Olympia is a regional center for fine arts. A number of theatrical experiences are available with companies such as Capital Playhouse, Olympia Family Theater, Theater Artists Olympia (TAO), Olympia Little Theater, and Harlequin Productions at the historic State Theater. The Olympia Symphony Orchestra performs five regular season concerts at The Washington Center and two pop concerts.

Visual art venues include some of the local coffeehouses, such as SIZIZIS, Batdorf & Bronson, and Caffe Vita in downtown. A gallery called Art House Designs presents works of sculpture, painting, and printmaking and hosts a jazz performance space. Murals and public art installations of sculpture are prevalent in Olympia, and are especially featured on the State Capitol Campus and along Percival Landing on the urban waterfront. The Washington Center for the Performing Arts also presents visual art exhibitions throughout the season in the spacious lobby areas.

Notable art venues near Olympia include Art In Ecology, housed in Washington Department of Ecology's 322,000 square foot, three story building on the campus of Saint Martin's University. Art In Ecology is a long-established art-in-the-workplace venue that features works by numerous northwest artists. Permanent installations by Alfredo Arreguin, commissioned by the Washington State Arts Commission, are accompanied by changing solo and group exhibitions throughout the year. Just off I-5. Appointments to view the works are needed; tours take about an hour.

The South Puget Sound Community College has a gallery in its Minnaert Center with rotating exhibitions. The Evergreen State College, northwest of Olympia, has a professionally curated gallery with rotating shows in the Dan Evans Library building. To the south of Olympia, Monarch Contemporary Art Center and Sculpture Park offers an 80-acre sculpture garden and art gallery.

Each year the Olympia Film Society (OFS) produces a film festival and fosters film and video education in Olympia. It also shows independent, classic and international films year-round at the art-deco Capitol Theater. A mostly volunteer-powered organization, OFS supports and presents a variety of culture events, including All Freakin' Night, an all-night horror film screening with a cult following.

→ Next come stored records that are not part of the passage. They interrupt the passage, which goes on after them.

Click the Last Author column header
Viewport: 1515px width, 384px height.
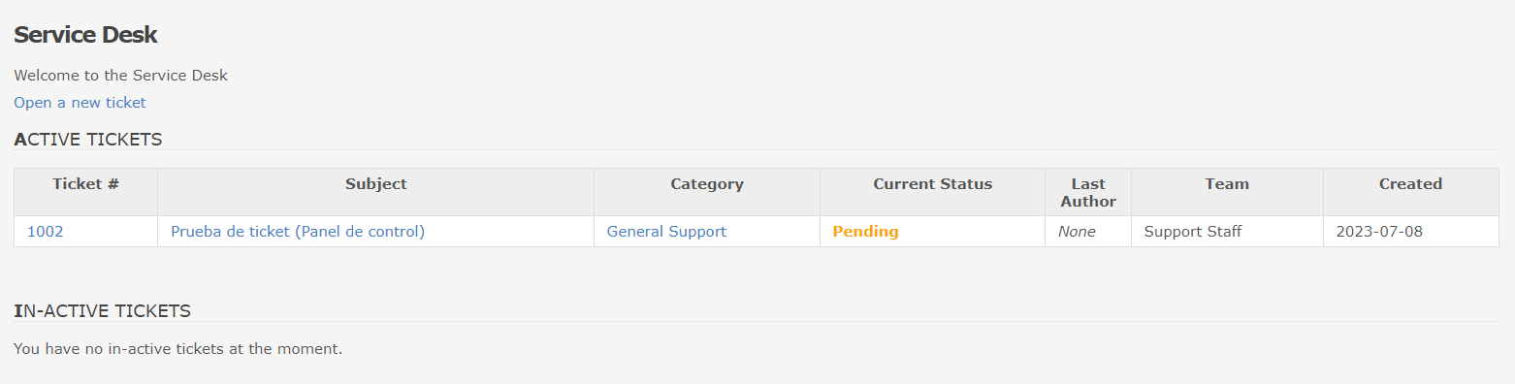tap(1088, 192)
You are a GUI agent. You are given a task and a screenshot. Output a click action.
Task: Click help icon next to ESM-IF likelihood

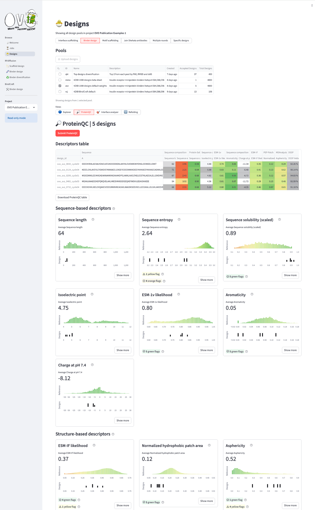coord(94,445)
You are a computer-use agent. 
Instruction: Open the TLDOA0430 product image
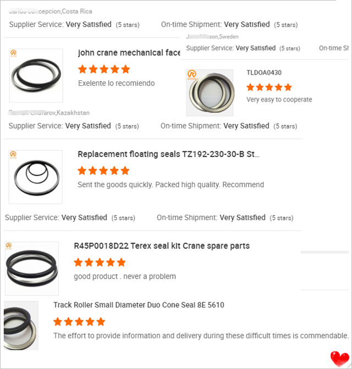click(210, 93)
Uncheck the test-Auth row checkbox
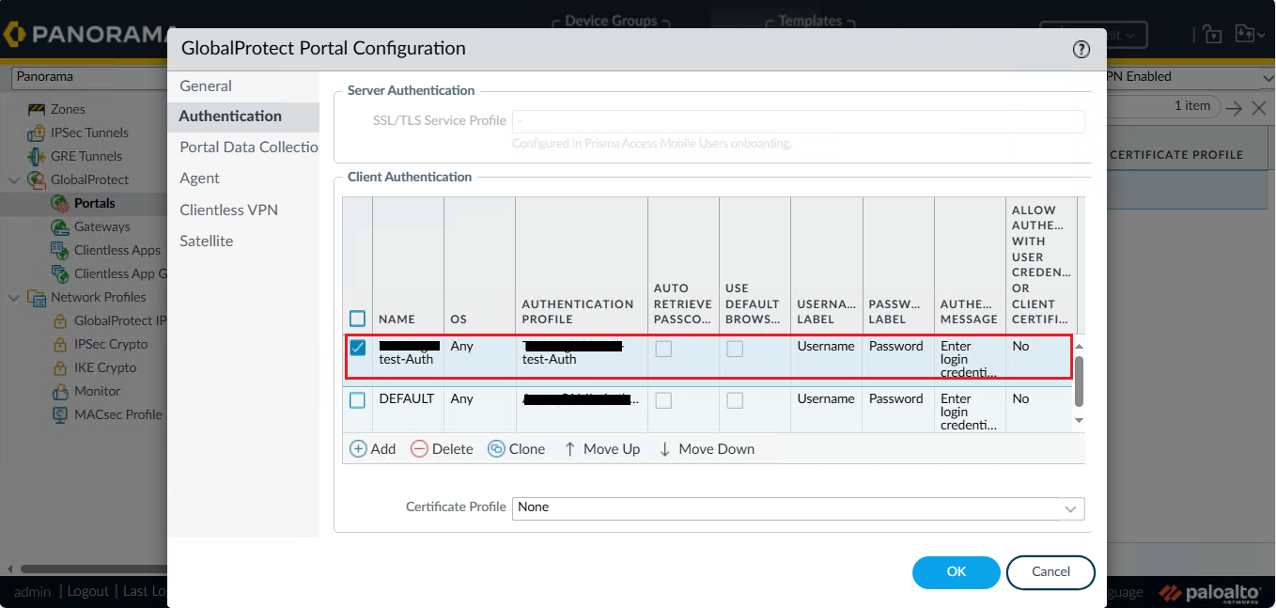Viewport: 1276px width, 608px height. pyautogui.click(x=358, y=348)
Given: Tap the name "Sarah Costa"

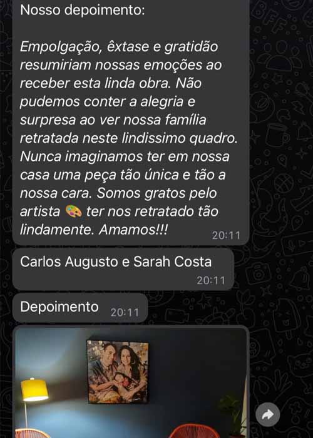Looking at the screenshot, I should coord(172,262).
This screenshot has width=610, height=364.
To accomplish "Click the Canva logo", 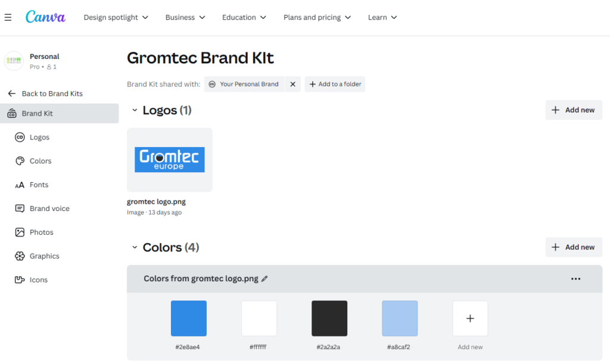I will [x=45, y=17].
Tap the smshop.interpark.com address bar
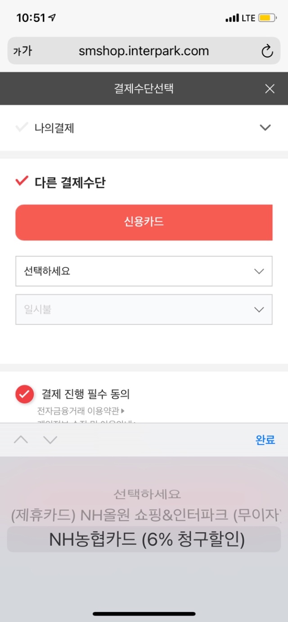 pos(144,51)
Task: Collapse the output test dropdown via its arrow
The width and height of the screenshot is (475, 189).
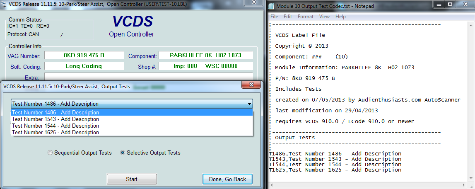Action: point(249,104)

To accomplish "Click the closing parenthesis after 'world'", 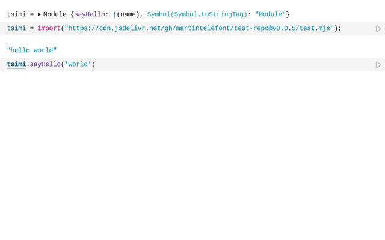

Olympia is home to the aerial and trapeze performing group Tallhouse Arts Consortium. The group, founded in 2008, began training and rehearsing in a barn on Cooper Point Road until establishing other rehearsal spaces in the downtown area. Tallhouse Arts Consortium numbers approximately ten members as of 2012, and all five founding members are still active members of the group. During the year 2010, the group performed monthly at both the Brotherhood Lounge and The Royal Lounge, thus earning a devoted local following. Members of the group have since performed in many places including: Illinois, Oregon, Alaska, Israel, and Germany.

On the fourth Saturday in April, in honor of Earth Day, Olympia is host to one of the region's largest community celebrations - the Procession of the Species celebration. Held in conjunction with the city's biannual Arts Walk, the Procession is organized by the community-based non-profit organization, Earthbound Productions. Structured around an annual Community Art Studio that is free and open to the public, organizers provide art, music and dance workshops during the preceding seven weeks leading up to the Procession weekend. In its July 2009 Best of America feature, Reader's Digest magazine honored the Procession of the Species with the top spot in its “can’t resist” parades and processions list. Open to all, the Procession of the Species attracts up to 30,000 viewers, while its costumed participants of all ages frequently number nearly 3,000. On the Friday evening before the Procession of Species, a Luminary Procession is held.